"""

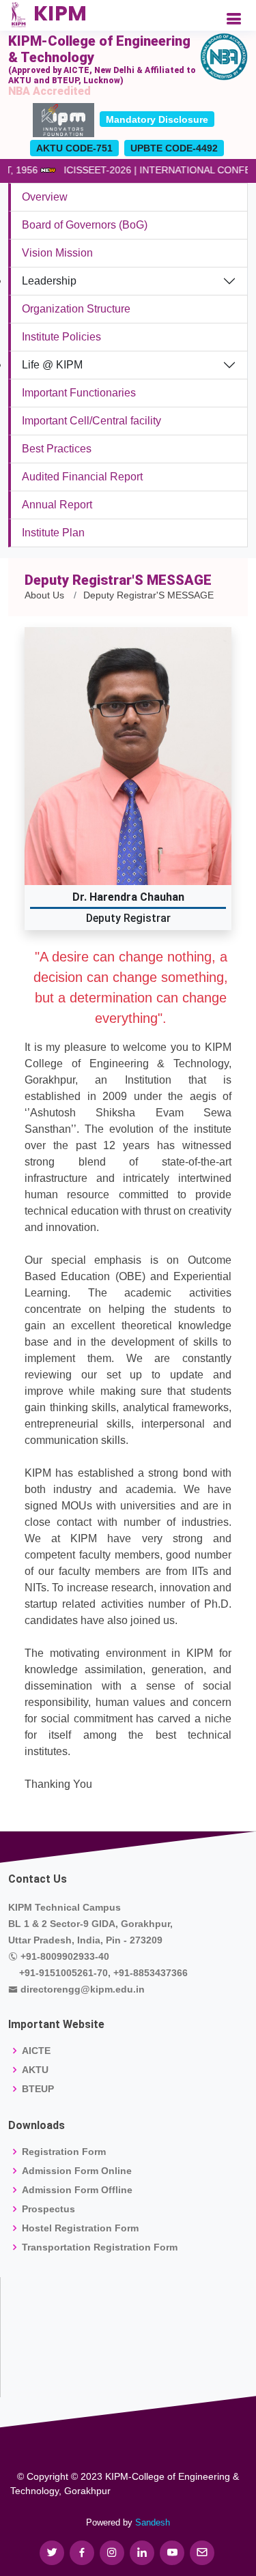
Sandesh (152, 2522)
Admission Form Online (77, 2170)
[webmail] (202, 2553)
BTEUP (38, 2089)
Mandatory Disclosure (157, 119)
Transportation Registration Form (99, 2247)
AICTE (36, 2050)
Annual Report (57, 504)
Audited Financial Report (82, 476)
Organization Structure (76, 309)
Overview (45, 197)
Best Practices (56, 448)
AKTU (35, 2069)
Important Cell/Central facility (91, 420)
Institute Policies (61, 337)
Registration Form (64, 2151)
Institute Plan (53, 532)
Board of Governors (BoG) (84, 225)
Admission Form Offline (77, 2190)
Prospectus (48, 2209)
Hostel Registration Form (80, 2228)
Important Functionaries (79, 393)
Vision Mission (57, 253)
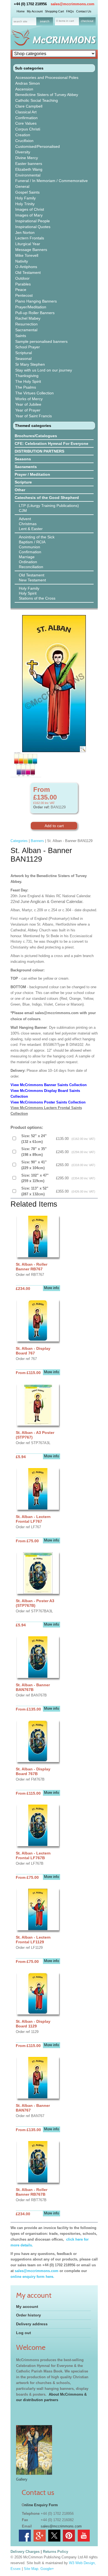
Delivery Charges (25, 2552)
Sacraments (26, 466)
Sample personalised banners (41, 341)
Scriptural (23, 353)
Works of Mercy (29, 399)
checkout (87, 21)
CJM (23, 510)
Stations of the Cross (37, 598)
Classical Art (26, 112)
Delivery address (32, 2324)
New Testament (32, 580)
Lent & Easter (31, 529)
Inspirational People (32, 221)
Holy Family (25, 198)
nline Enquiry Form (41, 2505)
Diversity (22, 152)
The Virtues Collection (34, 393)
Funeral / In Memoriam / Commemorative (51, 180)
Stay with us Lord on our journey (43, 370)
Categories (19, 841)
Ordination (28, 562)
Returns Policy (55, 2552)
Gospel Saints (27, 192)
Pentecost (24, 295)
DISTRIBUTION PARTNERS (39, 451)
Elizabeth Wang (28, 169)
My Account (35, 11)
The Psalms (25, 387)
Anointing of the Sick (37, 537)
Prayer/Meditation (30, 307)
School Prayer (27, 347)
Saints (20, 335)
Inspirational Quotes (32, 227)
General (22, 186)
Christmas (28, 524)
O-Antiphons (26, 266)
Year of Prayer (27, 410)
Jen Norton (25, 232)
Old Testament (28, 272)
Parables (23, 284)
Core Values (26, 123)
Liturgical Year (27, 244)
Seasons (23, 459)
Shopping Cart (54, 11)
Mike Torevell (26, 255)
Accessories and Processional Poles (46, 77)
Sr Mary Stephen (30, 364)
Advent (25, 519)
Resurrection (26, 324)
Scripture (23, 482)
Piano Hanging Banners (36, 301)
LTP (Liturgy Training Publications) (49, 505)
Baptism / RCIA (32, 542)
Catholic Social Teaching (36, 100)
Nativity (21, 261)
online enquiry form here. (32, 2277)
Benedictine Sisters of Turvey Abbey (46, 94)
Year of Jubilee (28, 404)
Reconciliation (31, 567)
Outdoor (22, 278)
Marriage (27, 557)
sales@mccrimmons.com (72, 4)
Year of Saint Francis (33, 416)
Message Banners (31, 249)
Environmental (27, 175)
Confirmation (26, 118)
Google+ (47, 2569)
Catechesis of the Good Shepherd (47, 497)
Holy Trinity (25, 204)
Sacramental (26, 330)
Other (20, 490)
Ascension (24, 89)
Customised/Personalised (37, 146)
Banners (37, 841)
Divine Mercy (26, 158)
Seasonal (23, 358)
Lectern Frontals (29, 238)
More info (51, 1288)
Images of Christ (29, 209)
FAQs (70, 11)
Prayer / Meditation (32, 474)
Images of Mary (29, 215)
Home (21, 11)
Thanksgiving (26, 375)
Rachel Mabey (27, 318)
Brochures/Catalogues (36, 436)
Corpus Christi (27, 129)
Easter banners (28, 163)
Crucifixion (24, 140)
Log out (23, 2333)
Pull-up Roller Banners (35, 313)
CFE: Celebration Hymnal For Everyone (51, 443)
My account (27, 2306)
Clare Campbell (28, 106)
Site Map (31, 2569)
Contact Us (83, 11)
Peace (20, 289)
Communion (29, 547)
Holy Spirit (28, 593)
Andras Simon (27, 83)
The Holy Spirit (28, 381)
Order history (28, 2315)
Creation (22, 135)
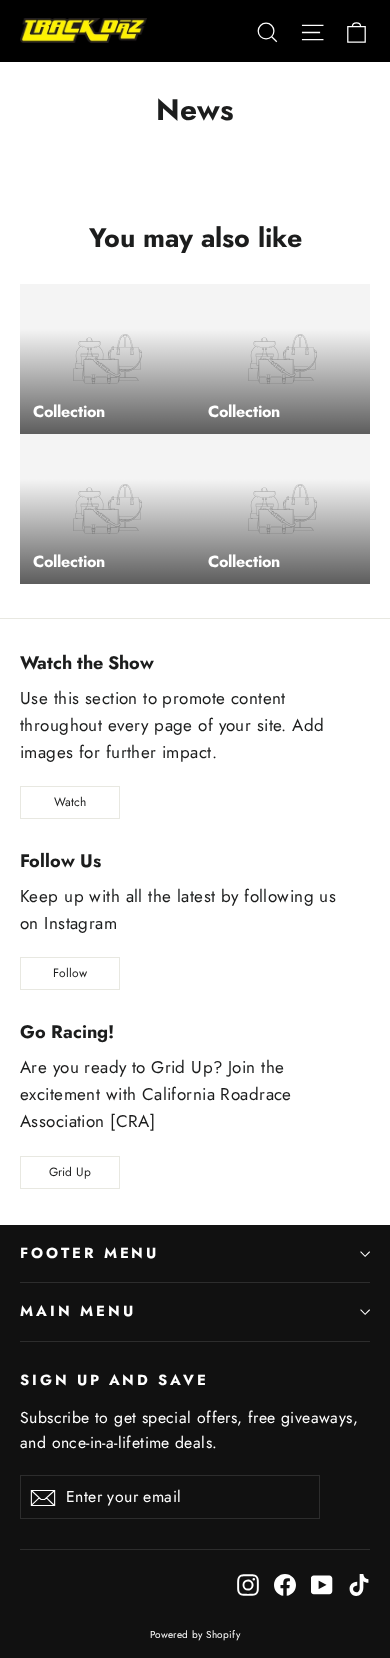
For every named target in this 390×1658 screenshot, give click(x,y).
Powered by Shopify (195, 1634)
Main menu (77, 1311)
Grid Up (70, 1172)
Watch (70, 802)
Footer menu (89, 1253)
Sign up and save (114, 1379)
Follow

"""

• [What is needed]:
All entries above are to be set down word for word, and the pictures are to be left out.

• [Output of the task]:
Sandesh (152, 2522)
Admission Form Online (77, 2170)
[webmail] (202, 2553)
BTEUP (38, 2089)
Mandatory Disclosure (157, 119)
Transportation Registration Form (99, 2247)
AICTE (36, 2050)
Annual Report (57, 504)
Audited Financial Report (82, 476)
Organization Structure (76, 309)
Overview (45, 197)
Best Practices (56, 448)
AKTU (35, 2069)
Important Cell/Central facility (91, 420)
Institute Policies (61, 337)
Registration Form (64, 2151)
Institute Plan (53, 532)
Board of Governors (BoG) (84, 225)
Admission Form Offline (77, 2190)
Prospectus (48, 2209)
Hostel Registration Form (80, 2228)
Important Functionaries (79, 393)
Vision Mission (57, 253)
Delivery Charges (25, 2552)
Sacraments (26, 466)
Sample personalised banners (41, 341)
Scriptural (23, 353)
Works of Mercy (29, 399)
checkout (87, 21)
CJM (23, 510)
Stations of the Cross (37, 598)
Classical Art (26, 112)
Delivery address (32, 2324)
New Testament (32, 580)
Lent & Easter (31, 529)
Inspirational People (32, 221)
Holy Family (25, 198)
nline Enquiry Form (41, 2505)
Diversity (22, 152)
The Virtues Collection (34, 393)
Funeral / In Memoriam / Commemorative (51, 180)
Stay with us Lord on our journey (43, 370)
Categories (19, 841)
Ordination (28, 562)
Returns Policy (55, 2552)
Gospel Saints (27, 192)
Pentecost (24, 295)
DISTRIBUTION PARTNERS (39, 451)
Elizabeth Wang (28, 169)
My Account (35, 11)
The Psalms (25, 387)
Anointing of the Sick (37, 537)
Prayer/Meditation (30, 307)
School Prayer (27, 347)
Saints (20, 335)
Inspirational Quotes (32, 227)
General (22, 186)
Christmas (28, 524)
O-Antiphons (26, 266)
Year of Prayer (27, 410)
Jen Norton (25, 232)
Old Testament (28, 272)
Parables (23, 284)
Core Values (26, 123)
Liturgical Year (27, 244)
Seasons (23, 459)
Shopping Cart (54, 11)
Mike Torevell (26, 255)
Accessories and Processional Poles (46, 77)
Sr Mary Stephen (30, 364)
Advent (25, 519)
Resurrection (26, 324)
Scripture (23, 482)
Piano Hanging Banners (36, 301)
LTP (Liturgy Training Publications) (49, 505)
Baptism / RCIA (32, 542)
Catholic Social Teaching (36, 100)
Nativity (21, 261)
online enquiry form here. (32, 2277)
Benedictine Sisters of Turvey Abbey (46, 94)
Year of Jubilee (28, 404)
Reconciliation (31, 567)
Outdoor (22, 278)
Marriage (27, 557)
sales@mccrimmons.com (72, 4)
Year of Saint Francis (33, 416)
Message Banners (31, 249)
Environmental (27, 175)
Confirmation (26, 118)
Google+ (47, 2569)
Catechesis of the Good Shepherd (47, 497)
Holy Trinity (25, 204)
Sacramental (26, 330)
Other (20, 490)
Ascension (24, 89)
Customised/Personalised (37, 146)
Banners (37, 841)
Divine Mercy (26, 158)
Seasonal (23, 358)
Lectern Frontals (29, 238)
More info (51, 1288)
Images of Christ (29, 209)
FAQs (70, 11)
Prayer / Meditation (32, 474)
Images of Mary (29, 215)
Home (21, 11)
Thanksgiving (26, 375)
Rachel Mabey (27, 318)
Brochures/Catalogues (36, 436)
Corpus Christi (27, 129)
Easter banners (28, 163)
Crucifixion (24, 140)
Log out (23, 2333)
Pull-up Roller Banners (35, 313)
CFE: Celebration Hymnal For Everyone (51, 443)
My account (27, 2306)
Clare Campbell (28, 106)
Site Map (31, 2569)
Contact Us (83, 11)
Peace (20, 289)
Communion (29, 547)
Holy Spirit (28, 593)
Andras Simon (27, 83)
The Holy Spirit (28, 381)
Order history (28, 2315)
Creation (22, 135)
For every named target in this 390×1658 screenshot, give click(x,y).
Powered by Shopify (195, 1634)
Main menu (77, 1311)
Grid Up (70, 1172)
Watch (70, 802)
Footer menu (89, 1253)
Sign up and save (114, 1379)
Follow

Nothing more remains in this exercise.